The list goes on, but those are the two most egregious examples of a pay TV industry that just did not understand its subscriber base and, more importantly in talking and listening to the leaders of that industry, did not understand why subscribers lumped them with used car salesmen and journalists.

Today's challenge for pay TV providers is the so-called smart or connected TV and other devices that tap into the providers' broadband link and (shudder) let broadband subscribers actually look outside the pay TV lineup for video content. Called over-the-top or OTT, for the cognoscenti, this content, based on past experience, can engender the same knee-jerk overreaction of cable-ready TVs and universal remotes.

That overreaction might not happen this time, not because pay TV operators have become more sensitive to their subscribers but because they finally realize they're not the only game in town and, with the addition of telco and satellite competitors, someone will probably break ranks and accommodate the needs of the subscriber base.

Incognito Software, with, of course, its own business to promote, provided a new perspective on the threat versus opportunity that OTT presents for pay TV providers. The broadband provisioning software provider authorized a survey that showed that most pay TV operators at least publicly see OTT as an opportunity and not a threat and, an Incognito press release said, "recognize new business opportunities presented by OTT services."

There is, of course, a catch.

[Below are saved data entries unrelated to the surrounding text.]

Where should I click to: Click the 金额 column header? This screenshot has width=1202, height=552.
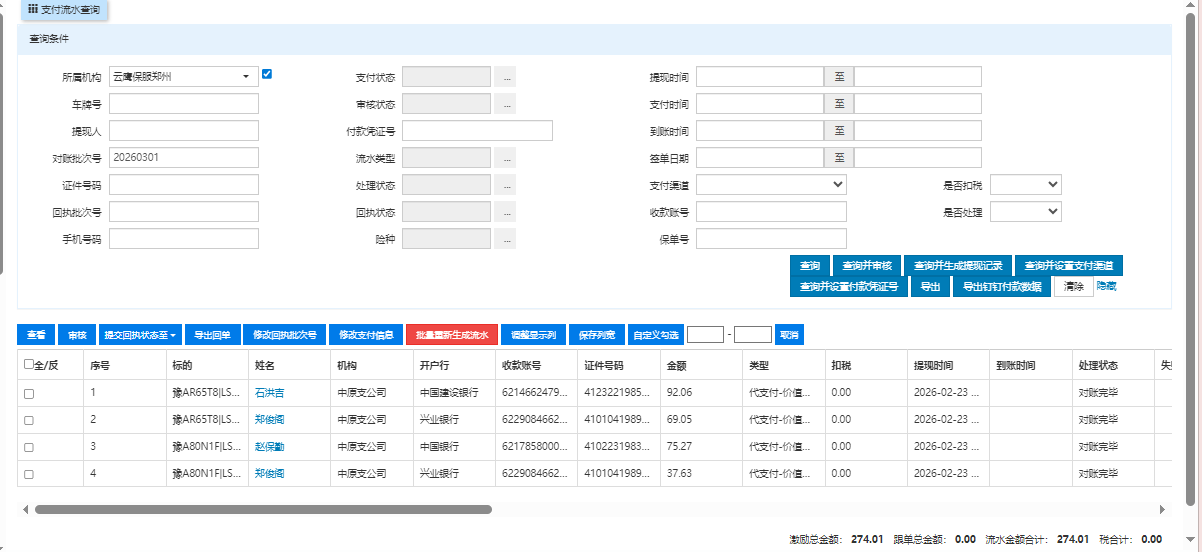677,366
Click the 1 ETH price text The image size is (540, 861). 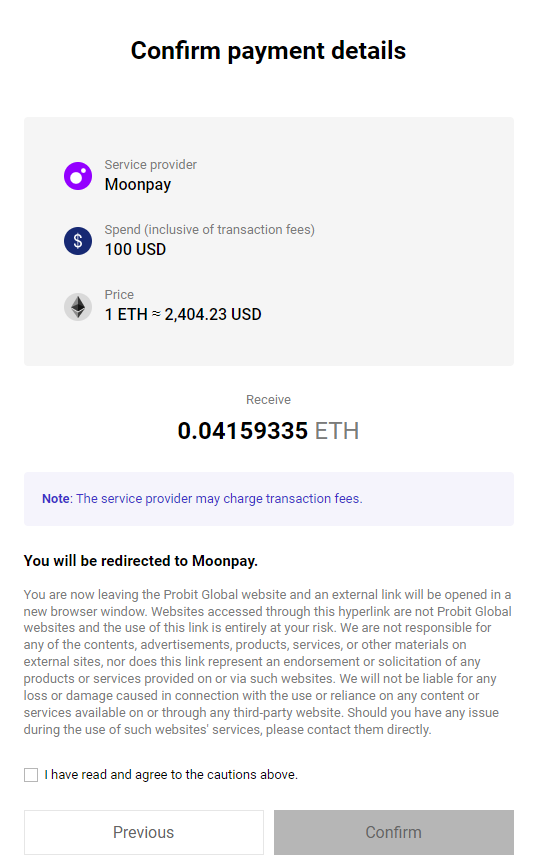(x=183, y=314)
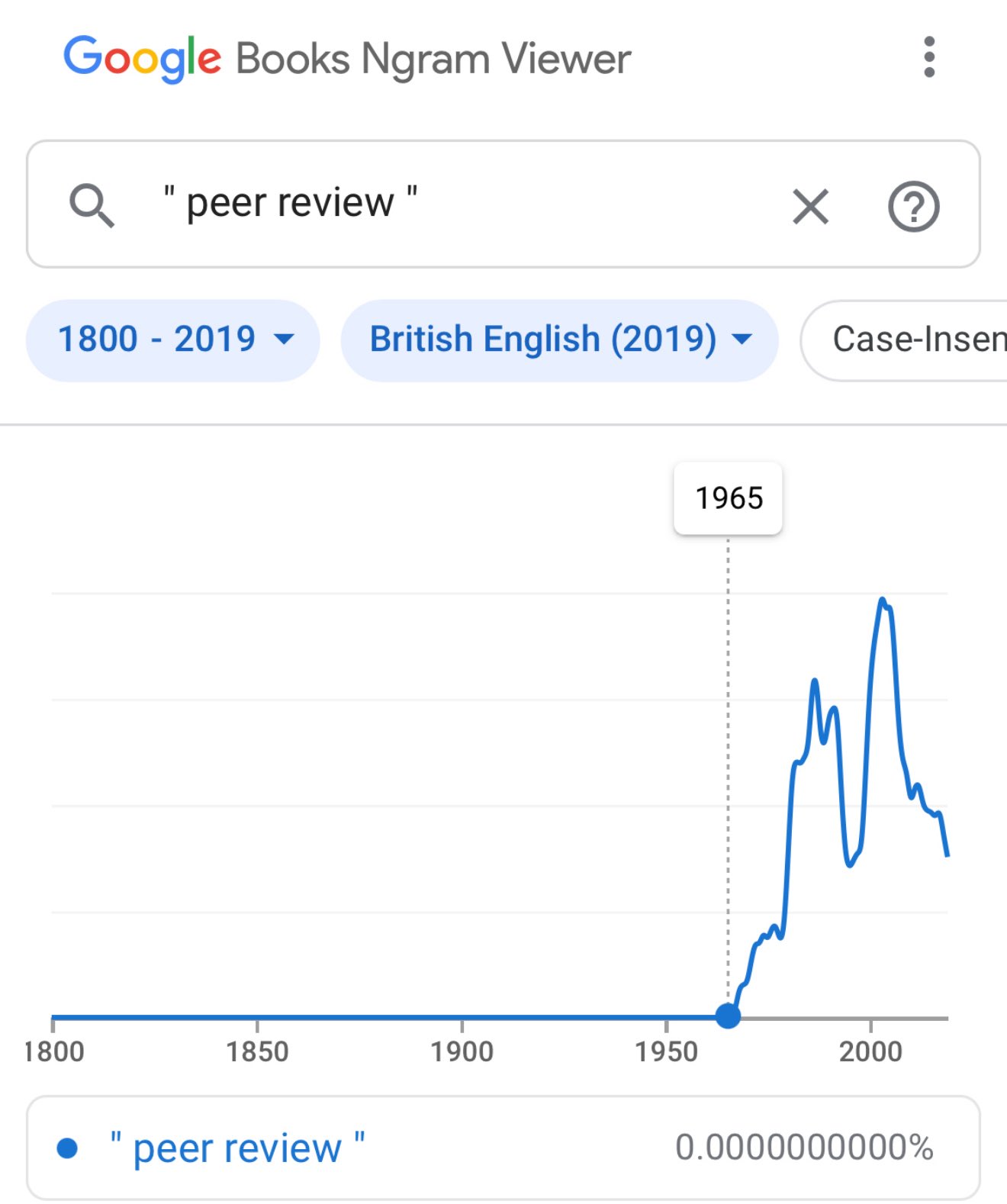Open the 1800 - 2019 year range dropdown
1007x1204 pixels.
173,340
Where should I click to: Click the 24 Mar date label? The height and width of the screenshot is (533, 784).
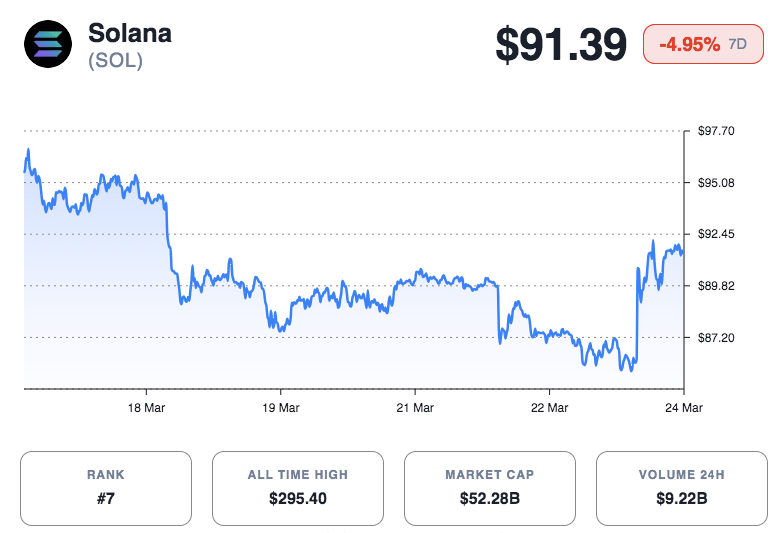(x=684, y=408)
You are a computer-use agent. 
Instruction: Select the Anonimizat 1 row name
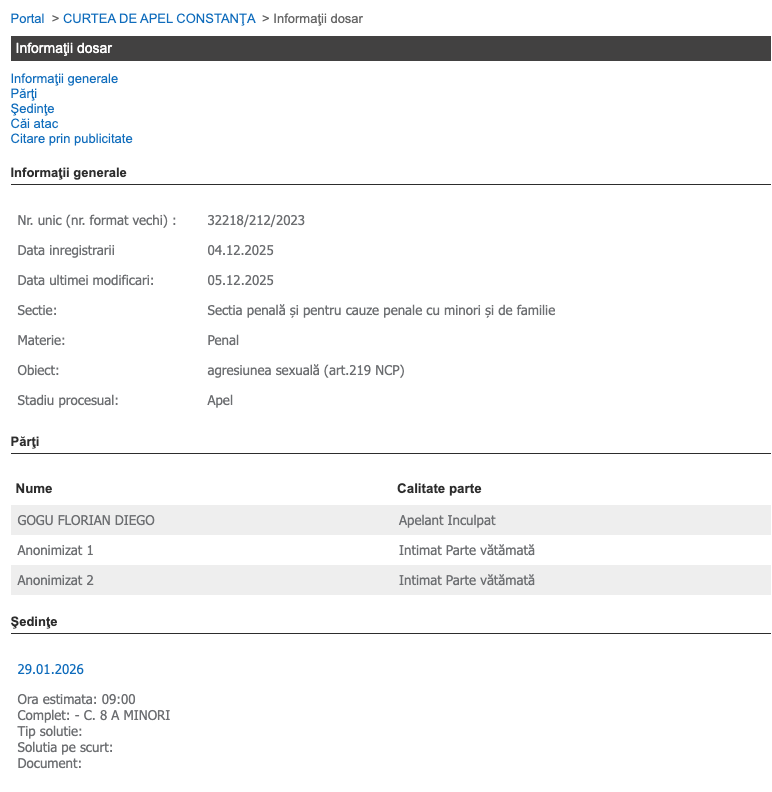click(x=55, y=550)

These same respondents are, again according to a software company that provides a remedy, worried about managing bandwidth consumption.

"Of the providers who reported growth in bandwidth consumption, 75 percent attribute this increase to streaming video sites," Incognito reported in the press release, calling this data "consistent across operator size and geographic location."

For once, it seems, the pay TV guys actually have a point that should be reckoned into public opinion. Streaming video, especially for IPTV providers still stuck with copper wires and DSL, is a bandwidth hog. It's certainly attractive to subscribers--especially as hyped by CE companies eager to sell new televisions now that 3D has gone bust and UHD is still a pipe dream--but it's not always the easiest thing to accommodate unless you're Google Fiber (Nasdaq: GOOG) or one of the incumbents battling that ultra-high bandwidth service.

So maybe, just once, it would be fair to cut the pay TV guys--at least many IPTV providers--a little slack when it comes to OTT. They seem to have a justified worry about how OTT bandwidth consumption will affect their limited networks.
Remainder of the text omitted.